First, any operation that involves network would be much slower than a local operation. Therefore for example comparing current state of working area with some other version, or getting a log (a history), which in Subversion involves network connection and network transfer, and in Git is a local operation, would of course be much slower in Subversion than in Git. BTW. this is the difference between centralized version control systems (using client-server workflow) and distributed version control systems (using peer-to-peer workflow), not only between Subversion and Git.

Second, if I understand it correctly, nowadays the limitation is not CPU but IO (disk access). Therefore it is possible that the gain from having to read less data from disk because of compression (and being able to mmap it in memory) overcomes the loss from having to decompress data.

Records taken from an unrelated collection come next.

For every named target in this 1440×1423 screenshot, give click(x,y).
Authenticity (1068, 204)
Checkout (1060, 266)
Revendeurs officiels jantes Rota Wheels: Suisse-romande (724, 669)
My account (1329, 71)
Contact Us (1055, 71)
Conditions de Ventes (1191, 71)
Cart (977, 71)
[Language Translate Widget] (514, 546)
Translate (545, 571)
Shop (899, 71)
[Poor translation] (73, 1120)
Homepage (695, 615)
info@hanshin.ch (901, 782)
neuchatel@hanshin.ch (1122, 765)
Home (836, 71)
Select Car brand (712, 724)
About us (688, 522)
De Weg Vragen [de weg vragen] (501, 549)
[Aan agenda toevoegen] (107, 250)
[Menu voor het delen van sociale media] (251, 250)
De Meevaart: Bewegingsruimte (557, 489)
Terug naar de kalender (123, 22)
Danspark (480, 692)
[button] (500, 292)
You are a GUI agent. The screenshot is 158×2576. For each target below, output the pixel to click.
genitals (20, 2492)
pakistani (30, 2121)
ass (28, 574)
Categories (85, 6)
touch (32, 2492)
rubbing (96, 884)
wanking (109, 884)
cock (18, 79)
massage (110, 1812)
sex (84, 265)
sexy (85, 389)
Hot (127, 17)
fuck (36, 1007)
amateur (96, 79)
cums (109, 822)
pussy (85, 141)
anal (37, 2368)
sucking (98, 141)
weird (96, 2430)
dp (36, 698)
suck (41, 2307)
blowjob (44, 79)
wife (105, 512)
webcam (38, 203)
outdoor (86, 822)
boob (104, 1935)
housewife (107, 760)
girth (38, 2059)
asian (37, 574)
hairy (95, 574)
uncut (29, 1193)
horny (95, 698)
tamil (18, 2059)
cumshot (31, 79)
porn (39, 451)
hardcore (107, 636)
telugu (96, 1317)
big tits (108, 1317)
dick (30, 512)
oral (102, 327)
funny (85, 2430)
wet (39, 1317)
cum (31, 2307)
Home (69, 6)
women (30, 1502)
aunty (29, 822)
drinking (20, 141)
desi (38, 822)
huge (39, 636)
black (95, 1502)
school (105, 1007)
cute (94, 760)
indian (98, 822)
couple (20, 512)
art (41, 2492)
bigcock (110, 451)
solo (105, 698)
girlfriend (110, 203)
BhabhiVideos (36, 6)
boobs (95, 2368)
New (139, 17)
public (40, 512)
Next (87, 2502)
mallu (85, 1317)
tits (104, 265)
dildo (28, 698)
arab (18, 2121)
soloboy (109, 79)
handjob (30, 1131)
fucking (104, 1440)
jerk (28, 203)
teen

Third, Git was designed with performance in mind (see e.g. GitHistory page on Git Wiki):

• The index stores stat information for files, and Git uses it to decide without examining files if the files were modified or not (see e.g. core.trustctime config variable).
• The maximum delta depth is limited to pack.depth, which defaults to 50. Git has delta cache to speed up access. There is (generated) packfile index for fast access to objects in packfile.
• Git takes care to not touch files it doesn't have to. For example when switching branches, or rewinding to another version, Git updates only files that changed. The consequence of this philosophy is that Git does support only very minimal keyword expansion (at least out of the box).
• Git uses its own version of LibXDiff library, nowadays also for diff and merge, instead of calling external diff / external merge tool.
• Git tries to minimize latency, which means good perceived performance. For example it outputs first page of "git log" as fast as possible, and you see it almost immediately, even if generating full history would take more time; it doesn't wait for full history to be generated before displaying it.
• When fetching new changes, Git checks what objects you have in common with the server, and sends only (compressed) differences in the form of thin packfile. Admittedly Subversion can (or perhaps by default it does) also send only differences when updating.

I am not a Git hacker, and I probably missed some techniques and tricks that Git uses for better performance. Note however that Git heavily uses POSIX (like memory mapped files) for that, so the gain might be not as large on MS Windows.